Early in her tenure, Buzyn signed a charter to promote vaccination with seven national health service guilds, in an effort to counter growing vaccine hesitancy in France. In 2019, she implemented a HAS recommendation according to which the state health insurance system cease all reimbursements for the use of homeopathic cures from 2021. She later steered through parliament a controversial bioethics law extending to homosexual and single women free access to fertility treatments such as in vitro fertilisation (IVF) under France's national health insurance; it was one of the campaign promises of President Macron and marked the first major social reform of his five-year term.

During France's presidency of the G7 in 2019, Buzyn hosted a G7 Ministers of Health meeting in Paris. She also co-hosted the sixth replenishment meeting of the Global Fund to Fight AIDS, Tuberculosis and Malaria in Lyon.

Ahead of the 2019 European Parliament election in France, Buzyn was considered one of the front-runners to top the candidate list of the La République En Marche! party; the role eventually went to Nathalie Loiseau instead.

By the end of 2019, addressing concerns that France's free health system was attracting illegal migrants, Buzyn said asylum seekers would have to wait three months before being entitled to healthcare. She assured that restrictions would not apply to children, or emergency care.

===Candidate for mayor of Paris, 2020===
In February 2020 Buzyn resigned to run as her party's candidate for mayor of Paris in the 2020 municipal election.
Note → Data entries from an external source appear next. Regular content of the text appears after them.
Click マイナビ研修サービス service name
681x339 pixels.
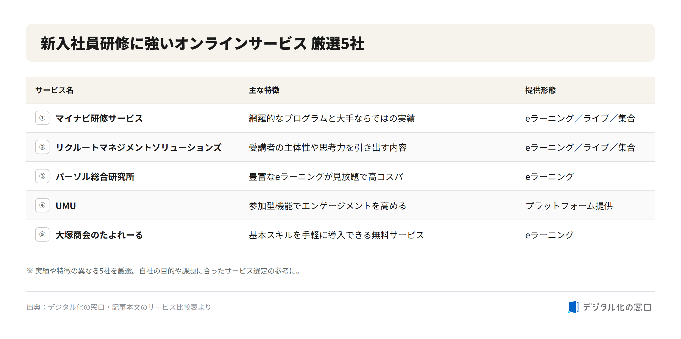tap(99, 118)
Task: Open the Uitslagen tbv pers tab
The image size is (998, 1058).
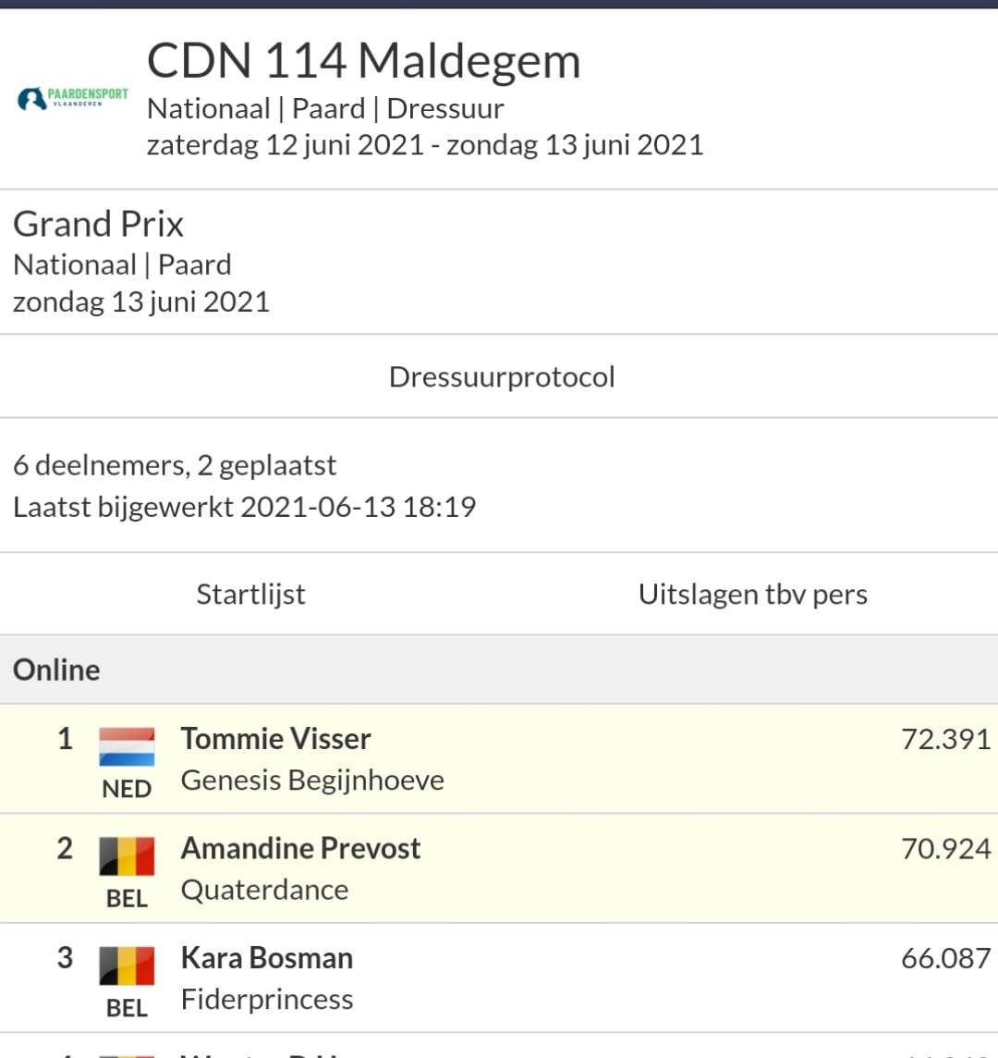Action: pos(752,595)
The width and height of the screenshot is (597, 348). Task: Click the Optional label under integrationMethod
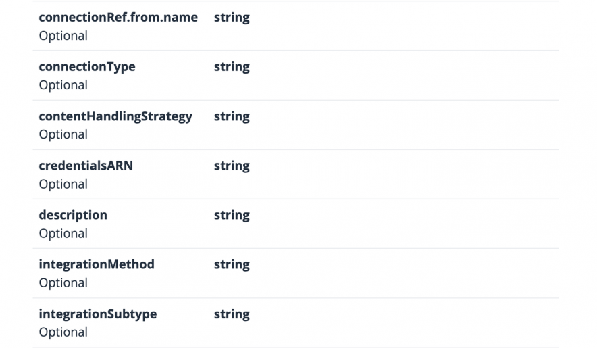click(63, 282)
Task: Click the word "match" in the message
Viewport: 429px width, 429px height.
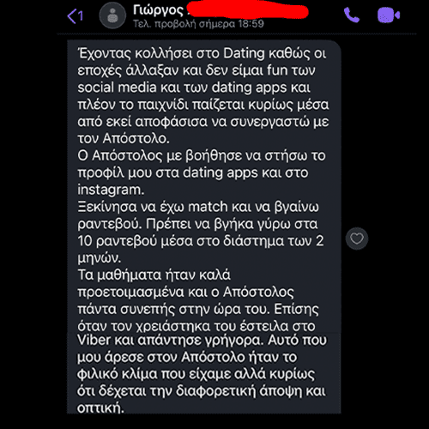Action: click(x=208, y=207)
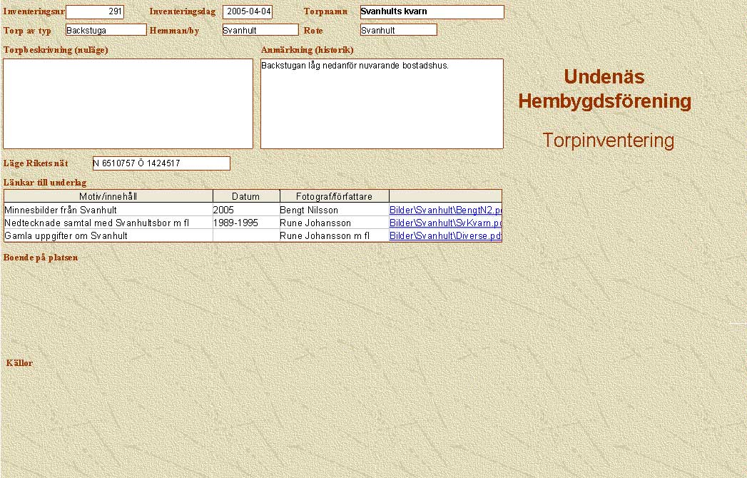Click the 1989-1995 date cell
Screen dimensions: 747x478
235,223
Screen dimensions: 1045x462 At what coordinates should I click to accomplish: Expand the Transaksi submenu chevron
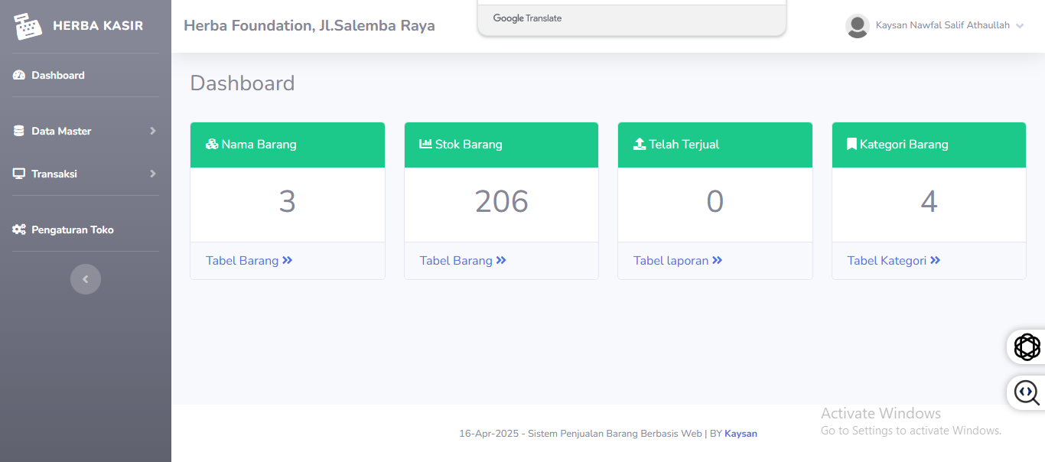(x=153, y=174)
She eventually received 17.7% of the vote, losing against incumbent Anne Hidalgo; former LREM politician Cédric Villani, a member of the National Assembly, headed a list that received 7.8% of the vote.

==Later career==
In 2021, Buzyn was appointed by the World Health Organization's Director-General Tedros Adhanom Ghebreyesus as his envoy for relations with other multilateral organizations, succeeding Michèle Boccoz.

==Controversies==
The minister of Health and minister of Research oversee the INSERM, where Yves Lévy, Buzyn's husband, was CEO at the time of her appointment. A controversy emerged as to whether Buzyn could effectively oversee an institution headed by her husband. On 29 May 2017, a decree was issued which stated the prime minister would carry out acts related to INSERM instead of Buzyn.
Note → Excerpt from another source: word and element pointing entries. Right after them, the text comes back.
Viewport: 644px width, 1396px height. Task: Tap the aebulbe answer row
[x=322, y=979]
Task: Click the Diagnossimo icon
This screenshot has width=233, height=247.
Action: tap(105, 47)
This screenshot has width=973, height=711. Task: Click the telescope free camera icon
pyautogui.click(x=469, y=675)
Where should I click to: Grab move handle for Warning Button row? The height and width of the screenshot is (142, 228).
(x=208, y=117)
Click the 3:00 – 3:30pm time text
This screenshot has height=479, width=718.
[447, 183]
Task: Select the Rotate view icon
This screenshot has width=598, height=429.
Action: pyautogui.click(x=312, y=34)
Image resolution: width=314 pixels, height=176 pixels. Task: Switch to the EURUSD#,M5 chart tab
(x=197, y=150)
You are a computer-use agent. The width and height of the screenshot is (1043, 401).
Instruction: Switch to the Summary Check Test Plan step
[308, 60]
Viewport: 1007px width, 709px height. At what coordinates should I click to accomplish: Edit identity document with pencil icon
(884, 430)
In January 2020, in the early stages of the COVID-19 pandemic, Buzyn caused controversy by calling temperature checks at airports "a symbol that is useless, except to please the population". In October 2020, she was one of several current and former government officials whose home was searched by the authorities following lawsuits about the government's handling of the COVID-19 pandemic in France. In September 2021, she was placed under investigation when prosecutors at a Paris court decided that there were grounds to prosecute her for "endangering the lives of others."

==Personal life==
Buzyn was married to Pierre-François Veil, son of politician and Holocaust survivor Simone Veil, who died in June 2017. They have two children together.

Buzyn is married to Yves Lévy, with whom she has one child. Lévy is an immunology professor and has been heading the National Institute of Health and Medical Research (INSERM) since June 2014. He remains interim head since his term expired on 12 June 2018. He announced on 30 July that he would not run for another term, due to the controversy involving his wife.